The origins of the KANBAN system
The KANBAN system is an agile project management methodology that has its origin in the JIT production processes conceived by Toyota in which they used cards or labels (“kanban” in Japanese) to identify the needs of material in the production chain.
As an agile project managing methodology it is has the pros that it is very easy to use, easy to update, easy to assimilate by the team, very well displayed (almost looks like a game), allows you to see the state of every project at a glance and, what I consider more important, helps to decide what to work in every day/week.
“Stop starting, start finishing”
this is the motto of the kanban methodology
The 5 most important guidelines to start using the methodology
If you are going to work with this methodology, it is important:
- To define your projects work flow, being the most simple “To Do – Doing – Done”
- To visualize the pending work (“To do”), the one in progress (“Doing”) and the finished one (“Done”) at a glance using a Kanban board. Use post-its of different shapes and colors to define tasks, the person that must do the job as well as important milestones and messages for the team (like “Finish urgently”, “Important”, etc.)
- To limit the work in progress. The motto of the kanban methodology is something we must set in stone to optimize our productivity: “Stop starting, start finishing”, stop starting things/tasks/new projects and finish what’s already in progress.
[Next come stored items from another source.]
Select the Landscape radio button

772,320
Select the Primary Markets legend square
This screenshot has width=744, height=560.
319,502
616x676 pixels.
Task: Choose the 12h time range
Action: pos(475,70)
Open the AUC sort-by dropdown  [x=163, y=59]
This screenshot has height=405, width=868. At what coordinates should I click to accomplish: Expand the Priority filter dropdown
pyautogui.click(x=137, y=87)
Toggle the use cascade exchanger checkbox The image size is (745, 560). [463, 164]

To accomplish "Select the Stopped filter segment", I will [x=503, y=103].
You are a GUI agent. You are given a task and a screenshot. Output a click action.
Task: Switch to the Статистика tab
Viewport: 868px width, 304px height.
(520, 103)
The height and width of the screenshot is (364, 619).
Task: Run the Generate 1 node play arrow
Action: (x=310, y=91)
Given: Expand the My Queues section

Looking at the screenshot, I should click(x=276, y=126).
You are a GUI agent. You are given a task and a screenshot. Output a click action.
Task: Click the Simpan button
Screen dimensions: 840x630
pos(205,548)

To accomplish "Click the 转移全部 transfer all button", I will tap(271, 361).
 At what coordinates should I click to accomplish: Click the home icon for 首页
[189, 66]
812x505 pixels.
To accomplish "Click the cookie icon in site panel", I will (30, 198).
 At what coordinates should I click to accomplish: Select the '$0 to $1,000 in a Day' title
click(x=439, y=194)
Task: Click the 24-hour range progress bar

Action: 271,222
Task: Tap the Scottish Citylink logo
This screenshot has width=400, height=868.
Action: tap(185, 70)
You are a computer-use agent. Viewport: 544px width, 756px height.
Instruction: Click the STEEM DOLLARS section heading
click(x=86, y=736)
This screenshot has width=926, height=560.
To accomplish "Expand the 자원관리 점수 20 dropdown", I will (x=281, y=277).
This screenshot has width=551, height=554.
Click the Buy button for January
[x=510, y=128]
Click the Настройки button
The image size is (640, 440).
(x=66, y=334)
- Measure to optimize you work flow and your productivity.
- Regularly check the work around the kanban board with the team.
In my company we manage our projects using this methodology and we have many Kanban boards set in the office. As we all are in the same room, we have opted to use physical boards so we can interact and play with it in every moment. There are also good tools to work with Kanban if you prefer to do it online.